- REQUIREMENT
Render every line of the listing below as a JSON list of strings, one string per line, and omit the blank lines.

________

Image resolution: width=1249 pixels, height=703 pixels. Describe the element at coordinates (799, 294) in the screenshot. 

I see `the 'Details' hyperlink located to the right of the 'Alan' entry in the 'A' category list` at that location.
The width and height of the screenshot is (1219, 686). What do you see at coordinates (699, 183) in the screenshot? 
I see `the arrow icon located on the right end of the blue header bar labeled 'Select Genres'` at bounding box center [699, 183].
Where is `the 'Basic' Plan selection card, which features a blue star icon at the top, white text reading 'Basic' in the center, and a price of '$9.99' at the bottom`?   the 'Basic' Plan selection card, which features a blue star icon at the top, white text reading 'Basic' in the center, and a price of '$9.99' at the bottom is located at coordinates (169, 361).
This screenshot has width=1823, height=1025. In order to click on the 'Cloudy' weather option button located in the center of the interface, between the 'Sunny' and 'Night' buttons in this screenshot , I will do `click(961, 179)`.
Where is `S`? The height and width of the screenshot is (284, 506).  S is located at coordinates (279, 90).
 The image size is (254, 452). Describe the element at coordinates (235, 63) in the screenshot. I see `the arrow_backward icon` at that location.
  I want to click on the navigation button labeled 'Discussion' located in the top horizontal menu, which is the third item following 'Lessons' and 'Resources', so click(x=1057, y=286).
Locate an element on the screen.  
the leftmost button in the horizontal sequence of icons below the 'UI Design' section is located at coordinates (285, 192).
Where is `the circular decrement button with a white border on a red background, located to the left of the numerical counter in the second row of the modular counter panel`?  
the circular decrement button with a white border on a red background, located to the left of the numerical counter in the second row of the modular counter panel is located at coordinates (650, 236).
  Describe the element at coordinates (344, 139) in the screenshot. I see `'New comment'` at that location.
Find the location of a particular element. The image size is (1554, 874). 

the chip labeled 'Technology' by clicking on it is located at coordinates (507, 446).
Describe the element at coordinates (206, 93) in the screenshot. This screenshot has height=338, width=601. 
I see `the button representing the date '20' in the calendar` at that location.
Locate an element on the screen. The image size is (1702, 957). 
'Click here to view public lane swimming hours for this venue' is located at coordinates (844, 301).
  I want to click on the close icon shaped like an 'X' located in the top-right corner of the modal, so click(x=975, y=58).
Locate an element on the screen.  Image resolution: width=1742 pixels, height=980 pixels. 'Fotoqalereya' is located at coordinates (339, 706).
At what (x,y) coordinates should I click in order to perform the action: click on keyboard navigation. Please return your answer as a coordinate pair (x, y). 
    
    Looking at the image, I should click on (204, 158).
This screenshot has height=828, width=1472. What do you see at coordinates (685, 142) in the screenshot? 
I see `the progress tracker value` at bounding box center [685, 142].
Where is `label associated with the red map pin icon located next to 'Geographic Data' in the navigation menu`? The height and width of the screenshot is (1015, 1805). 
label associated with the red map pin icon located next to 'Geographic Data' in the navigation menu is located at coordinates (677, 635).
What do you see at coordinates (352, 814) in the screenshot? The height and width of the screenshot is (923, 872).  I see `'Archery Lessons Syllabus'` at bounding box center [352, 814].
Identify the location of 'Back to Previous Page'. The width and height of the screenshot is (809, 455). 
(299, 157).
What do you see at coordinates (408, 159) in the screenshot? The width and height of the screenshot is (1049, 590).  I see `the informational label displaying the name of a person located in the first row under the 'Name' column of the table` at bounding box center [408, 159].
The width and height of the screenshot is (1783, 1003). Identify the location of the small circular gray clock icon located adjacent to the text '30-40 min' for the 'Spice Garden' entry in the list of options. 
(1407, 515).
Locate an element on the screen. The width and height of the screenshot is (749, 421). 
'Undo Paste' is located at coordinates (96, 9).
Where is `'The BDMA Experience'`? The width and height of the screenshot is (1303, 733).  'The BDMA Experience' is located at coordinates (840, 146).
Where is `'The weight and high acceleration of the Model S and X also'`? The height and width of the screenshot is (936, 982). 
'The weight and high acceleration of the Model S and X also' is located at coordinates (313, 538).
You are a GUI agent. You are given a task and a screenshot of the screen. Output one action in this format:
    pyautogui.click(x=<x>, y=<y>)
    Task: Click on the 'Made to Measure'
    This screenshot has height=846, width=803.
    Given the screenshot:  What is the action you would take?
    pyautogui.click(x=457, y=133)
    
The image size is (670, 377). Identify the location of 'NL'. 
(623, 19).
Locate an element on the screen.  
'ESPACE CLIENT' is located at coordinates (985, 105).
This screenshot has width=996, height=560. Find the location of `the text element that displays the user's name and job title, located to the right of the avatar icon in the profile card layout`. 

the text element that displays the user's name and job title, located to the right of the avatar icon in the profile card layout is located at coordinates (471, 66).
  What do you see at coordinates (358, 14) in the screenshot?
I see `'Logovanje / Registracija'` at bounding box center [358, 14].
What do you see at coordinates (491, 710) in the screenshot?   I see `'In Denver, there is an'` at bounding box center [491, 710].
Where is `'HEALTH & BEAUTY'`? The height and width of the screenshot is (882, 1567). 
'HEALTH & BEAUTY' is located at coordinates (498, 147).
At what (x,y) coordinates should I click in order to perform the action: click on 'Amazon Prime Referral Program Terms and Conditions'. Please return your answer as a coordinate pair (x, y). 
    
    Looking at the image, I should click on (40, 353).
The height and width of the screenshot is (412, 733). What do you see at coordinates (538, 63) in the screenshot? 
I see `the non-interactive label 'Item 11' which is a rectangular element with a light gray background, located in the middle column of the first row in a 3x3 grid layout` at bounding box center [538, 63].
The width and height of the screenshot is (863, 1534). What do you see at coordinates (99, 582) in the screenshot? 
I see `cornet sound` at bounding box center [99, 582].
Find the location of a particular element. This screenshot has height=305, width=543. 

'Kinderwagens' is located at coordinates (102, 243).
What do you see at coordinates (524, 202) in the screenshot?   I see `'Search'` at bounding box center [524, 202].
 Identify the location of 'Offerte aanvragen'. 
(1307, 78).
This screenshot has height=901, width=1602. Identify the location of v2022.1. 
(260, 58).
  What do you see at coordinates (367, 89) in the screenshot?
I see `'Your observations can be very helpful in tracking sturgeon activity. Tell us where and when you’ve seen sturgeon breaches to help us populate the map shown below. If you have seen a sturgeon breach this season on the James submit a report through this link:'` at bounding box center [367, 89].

________

- FINISHED ANSWER
[
  "Image resolution: width=1249 pixels, height=703 pixels. Describe the element at coordinates (799, 294) in the screenshot. ",
  "I see `the 'Details' hyperlink located to the right of the 'Alan' entry in the 'A' category list` at that location.",
  "The width and height of the screenshot is (1219, 686). What do you see at coordinates (699, 183) in the screenshot? ",
  "I see `the arrow icon located on the right end of the blue header bar labeled 'Select Genres'` at bounding box center [699, 183].",
  "Where is `the 'Basic' Plan selection card, which features a blue star icon at the top, white text reading 'Basic' in the center, and a price of '$9.99' at the bottom`?   the 'Basic' Plan selection card, which features a blue star icon at the top, white text reading 'Basic' in the center, and a price of '$9.99' at the bottom is located at coordinates (169, 361).",
  "This screenshot has width=1823, height=1025. In order to click on the 'Cloudy' weather option button located in the center of the interface, between the 'Sunny' and 'Night' buttons in this screenshot , I will do `click(961, 179)`.",
  "Where is `S`? The height and width of the screenshot is (284, 506).  S is located at coordinates (279, 90).",
  " The image size is (254, 452). Describe the element at coordinates (235, 63) in the screenshot. I see `the arrow_backward icon` at that location.",
  "  I want to click on the navigation button labeled 'Discussion' located in the top horizontal menu, which is the third item following 'Lessons' and 'Resources', so click(x=1057, y=286).",
  "Locate an element on the screen.  ",
  "the leftmost button in the horizontal sequence of icons below the 'UI Design' section is located at coordinates (285, 192).",
  "Where is `the circular decrement button with a white border on a red background, located to the left of the numerical counter in the second row of the modular counter panel`?  ",
  "the circular decrement button with a white border on a red background, located to the left of the numerical counter in the second row of the modular counter panel is located at coordinates (650, 236).",
  "  Describe the element at coordinates (344, 139) in the screenshot. I see `'New comment'` at that location.",
  "Find the location of a particular element. The image size is (1554, 874). ",
  "the chip labeled 'Technology' by clicking on it is located at coordinates (507, 446).",
  "Describe the element at coordinates (206, 93) in the screenshot. This screenshot has height=338, width=601. ",
  "I see `the button representing the date '20' in the calendar` at that location.",
  "Locate an element on the screen. The image size is (1702, 957). ",
  "'Click here to view public lane swimming hours for this venue' is located at coordinates (844, 301).",
  "  I want to click on the close icon shaped like an 'X' located in the top-right corner of the modal, so click(x=975, y=58).",
  "Locate an element on the screen.  Image resolution: width=1742 pixels, height=980 pixels. 'Fotoqalereya' is located at coordinates (339, 706).",
  "At what (x,y) coordinates should I click in order to perform the action: click on keyboard navigation. Please return your answer as a coordinate pair (x, y). ",
  "    Looking at the image, I should click on (204, 158).",
  "This screenshot has height=828, width=1472. What do you see at coordinates (685, 142) in the screenshot? ",
  "I see `the progress tracker value` at bounding box center [685, 142].",
  "Where is `label associated with the red map pin icon located next to 'Geographic Data' in the navigation menu`? The height and width of the screenshot is (1015, 1805). ",
  "label associated with the red map pin icon located next to 'Geographic Data' in the navigation menu is located at coordinates (677, 635).",
  "What do you see at coordinates (352, 814) in the screenshot? The height and width of the screenshot is (923, 872).  I see `'Archery Lessons Syllabus'` at bounding box center [352, 814].",
  "Identify the location of 'Back to Previous Page'. The width and height of the screenshot is (809, 455). ",
  "(299, 157).",
  "What do you see at coordinates (408, 159) in the screenshot? The width and height of the screenshot is (1049, 590).  I see `the informational label displaying the name of a person located in the first row under the 'Name' column of the table` at bounding box center [408, 159].",
  "The width and height of the screenshot is (1783, 1003). Identify the location of the small circular gray clock icon located adjacent to the text '30-40 min' for the 'Spice Garden' entry in the list of options. ",
  "(1407, 515).",
  "Locate an element on the screen. The width and height of the screenshot is (749, 421). ",
  "'Undo Paste' is located at coordinates (96, 9).",
  "Where is `'The BDMA Experience'`? The width and height of the screenshot is (1303, 733).  'The BDMA Experience' is located at coordinates (840, 146).",
  "Where is `'The weight and high acceleration of the Model S and X also'`? The height and width of the screenshot is (936, 982). ",
  "'The weight and high acceleration of the Model S and X also' is located at coordinates (313, 538).",
  "You are a GUI agent. You are given a task and a screenshot of the screen. Output one action in this format:",
  "    pyautogui.click(x=<x>, y=<y>)",
  "    Task: Click on the 'Made to Measure'",
  "    This screenshot has height=846, width=803.",
  "    Given the screenshot:  What is the action you would take?",
  "    pyautogui.click(x=457, y=133)",
  "The image size is (670, 377). Identify the location of 'NL'. ",
  "(623, 19).",
  "Locate an element on the screen.  ",
  "'ESPACE CLIENT' is located at coordinates (985, 105).",
  "This screenshot has width=996, height=560. Find the location of `the text element that displays the user's name and job title, located to the right of the avatar icon in the profile card layout`. ",
  "the text element that displays the user's name and job title, located to the right of the avatar icon in the profile card layout is located at coordinates (471, 66).",
  "  What do you see at coordinates (358, 14) in the screenshot?",
  "I see `'Logovanje / Registracija'` at bounding box center [358, 14].",
  "What do you see at coordinates (491, 710) in the screenshot?   I see `'In Denver, there is an'` at bounding box center [491, 710].",
  "Where is `'HEALTH & BEAUTY'`? The height and width of the screenshot is (882, 1567). ",
  "'HEALTH & BEAUTY' is located at coordinates (498, 147).",
  "At what (x,y) coordinates should I click in order to perform the action: click on 'Amazon Prime Referral Program Terms and Conditions'. Please return your answer as a coordinate pair (x, y). ",
  "    Looking at the image, I should click on (40, 353).",
  "The height and width of the screenshot is (412, 733). What do you see at coordinates (538, 63) in the screenshot? ",
  "I see `the non-interactive label 'Item 11' which is a rectangular element with a light gray background, located in the middle column of the first row in a 3x3 grid layout` at bounding box center [538, 63].",
  "The width and height of the screenshot is (863, 1534). What do you see at coordinates (99, 582) in the screenshot? ",
  "I see `cornet sound` at bounding box center [99, 582].",
  "Find the location of a particular element. This screenshot has height=305, width=543. ",
  "'Kinderwagens' is located at coordinates (102, 243).",
  "What do you see at coordinates (524, 202) in the screenshot?   I see `'Search'` at bounding box center [524, 202].",
  " Identify the location of 'Offerte aanvragen'. ",
  "(1307, 78).",
  "This screenshot has height=901, width=1602. Identify the location of v2022.1. ",
  "(260, 58).",
  "  What do you see at coordinates (367, 89) in the screenshot?",
  "I see `'Your observations can be very helpful in tracking sturgeon activity. Tell us where and when you’ve seen sturgeon breaches to help us populate the map shown below. If you have seen a sturgeon breach this season on the James submit a report through this link:'` at bounding box center [367, 89]."
]